Within the placement, there was no formal assessment that linked to the interprofessional education, or interprofessional practice experience, nor were their learning objectives of observation and interaction with other non-medical health professional students and practitioners promoted or mandated. For these reasons, it was only the confident or proactive medical students who actively sought experiences and informal teaching outside their medical supervisor. For example, one student reported following a “blood nurse” on placement to hone his skills in taking blood, but this was an exception within the participating cohort. Many of the findings related to professional identity formation and the strong impulse to work with and be supervised by doctors because that was who students were aiming to become.

The students alluded to the importance of role models within their own profession. The impact of this intra-professional modelling, both the narratives and the demonstrated behaviours, needs to be examined further. We encourage research designs that seek to answer the following questions about interprofessional education:

  • To what extent do educators model interprofessionalism in the academic workplace?

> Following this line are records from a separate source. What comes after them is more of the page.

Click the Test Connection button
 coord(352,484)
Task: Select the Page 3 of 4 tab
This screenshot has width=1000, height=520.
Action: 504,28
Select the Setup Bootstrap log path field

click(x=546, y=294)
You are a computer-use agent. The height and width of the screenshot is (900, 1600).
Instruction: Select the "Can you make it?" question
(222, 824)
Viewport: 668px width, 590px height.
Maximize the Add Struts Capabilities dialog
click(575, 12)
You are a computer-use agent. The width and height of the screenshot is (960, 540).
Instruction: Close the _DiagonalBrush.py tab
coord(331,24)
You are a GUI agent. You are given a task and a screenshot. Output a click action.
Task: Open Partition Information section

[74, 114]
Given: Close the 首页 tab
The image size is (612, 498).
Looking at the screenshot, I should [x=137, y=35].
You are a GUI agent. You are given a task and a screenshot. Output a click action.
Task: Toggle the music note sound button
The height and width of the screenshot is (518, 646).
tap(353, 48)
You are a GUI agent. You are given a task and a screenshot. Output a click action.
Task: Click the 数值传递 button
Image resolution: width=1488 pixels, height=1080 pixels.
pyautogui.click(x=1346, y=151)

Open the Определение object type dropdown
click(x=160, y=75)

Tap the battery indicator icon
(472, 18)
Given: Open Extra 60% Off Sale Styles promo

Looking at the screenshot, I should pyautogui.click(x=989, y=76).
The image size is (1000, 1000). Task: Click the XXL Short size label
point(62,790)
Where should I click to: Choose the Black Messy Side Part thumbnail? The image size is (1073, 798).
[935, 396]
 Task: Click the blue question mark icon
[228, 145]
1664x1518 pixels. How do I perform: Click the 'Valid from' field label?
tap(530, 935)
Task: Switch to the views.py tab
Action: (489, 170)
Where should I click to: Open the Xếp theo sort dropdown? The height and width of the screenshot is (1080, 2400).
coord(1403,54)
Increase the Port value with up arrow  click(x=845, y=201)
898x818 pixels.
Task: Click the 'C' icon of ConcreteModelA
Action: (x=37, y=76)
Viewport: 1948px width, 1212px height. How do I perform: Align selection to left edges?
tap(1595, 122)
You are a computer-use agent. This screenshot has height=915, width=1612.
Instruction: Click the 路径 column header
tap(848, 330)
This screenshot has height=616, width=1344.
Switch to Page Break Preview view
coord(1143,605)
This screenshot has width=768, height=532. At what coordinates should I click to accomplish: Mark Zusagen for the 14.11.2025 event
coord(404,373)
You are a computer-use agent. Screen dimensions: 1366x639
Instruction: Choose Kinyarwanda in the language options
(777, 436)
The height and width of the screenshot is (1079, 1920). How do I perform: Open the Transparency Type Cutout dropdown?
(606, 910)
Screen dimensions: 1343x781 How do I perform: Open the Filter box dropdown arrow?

  • What can other health professionals teach medical students about interprofessionalism-in both the university and clinical setting?

  • How do doctors model interprofessional practice within the workplace?

  • Are ‘other professionals’ prepared to teach medical students in the clinical setting when they are already over-burdened with clinical and teaching responsibilities?

  • How can educators better design a clinical placement model with the aim of promoting (and assessing) interprofessional learning and practice? And what is the impact on short and long term learning outcomes?

What is becoming increasingly clear from the mounting reports on interprofessional education initiatives in health, is that learners and practitioners are more likely to see the value of interprofessional communication and teamwork if they understand, and see for themselves, the positive influence of these practices on patient outcomes (Kent and Keating 2013). Studies that focus on patients’ experience of effective interprofessional practice, as well as impact on health outcomes and workplace efficiencies, are likely to provide a persuasive rationale as to why these skills are worth developing. Engaging learners in the ‘why’ of interprofessional practice early in their curriculum is just as important as the exposure to tasks and activities designed to promote these behaviours. The results from our study suggest that when it comes to a persuasive rationale for interprofessionalism, it may need to come from the practitioner native to the student’s profession. As one student stated, ‘I want to learn to be doctor, so it is only natural that I will watch what they do’.